I have only time for just this final word to you who have this rest. ENJOY IT. Enjoy it now. You are coming to the Communion Table—this place of sacred feasting and holy joy. You are not coming to kneel at it as if you were to adore the bread—you are to sit around the table, like persons at a common meal—yet all the while to be feasting with the great King of Kings! So be sure that you enjoy Christ, who is your Rest. Are you satisfied with Christ? If you are not,

you do not really have Him. If you have Him, He is everything to you. "Ah," you say, "satisfied with Him? Satisfied with Him? That is a very cold word—I am charmed with Him! No music is like His charming name.
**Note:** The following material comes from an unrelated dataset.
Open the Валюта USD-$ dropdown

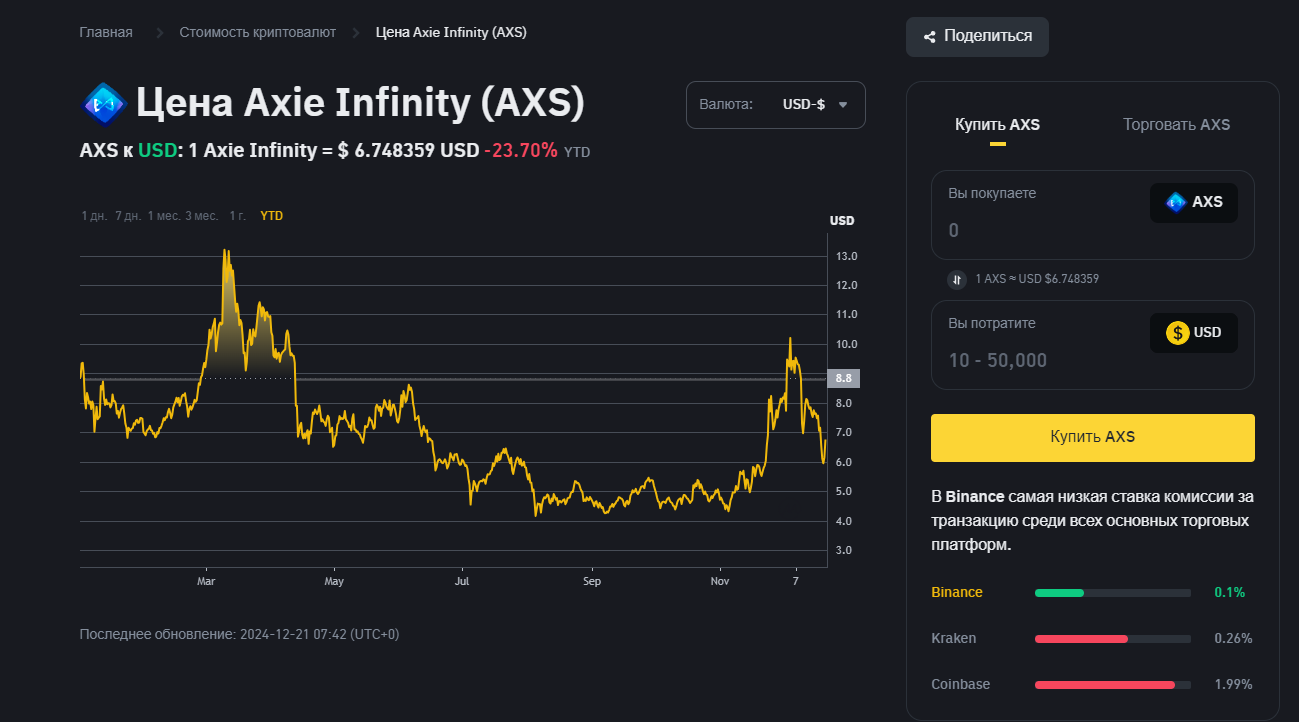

My soul is overflowing with love to Him."

The other day I saw a little cup suspended under a flowing fountain, so that the stream came right into it. The cup was quite full and as the stream kept flowing, the cup remained brimming over. And as I stood and looked at it, I thought, "That is very much like myself beneath the flowing of the Savior's love. I cannot hold much, so it soon fills me, but I can pour it out to others as fast as it comes into me!" O come, Beloved, come all of you who know the Lord, and put yourselves, like little cups, under the flowing fountain and be filled with all the fullness of God! What a word that is! I do not know whether you understand it—I don't—"filled with all the fullness of God." Why, you cannot get all the fullness of God into you, can you? Suppose that a bottle were taken and held down into the sea till the water had filled it— then, when it is quite full, of course it sinks down to the bottom of the ocean. Now think that the sea is in the bottle and the bottle is in the sea, and that the bottle is full of all the fullness of the sea—it contains all it can hold and then it has all the rest to hold it! Now, just so, get as full as you can of the love of Christ and then sink into the Godhead's deepest sea—be plunged into His immensity and dwell there, filled with all the fullness of the ever-blessed God! The Lord bless you, for Christ's sake! Amen.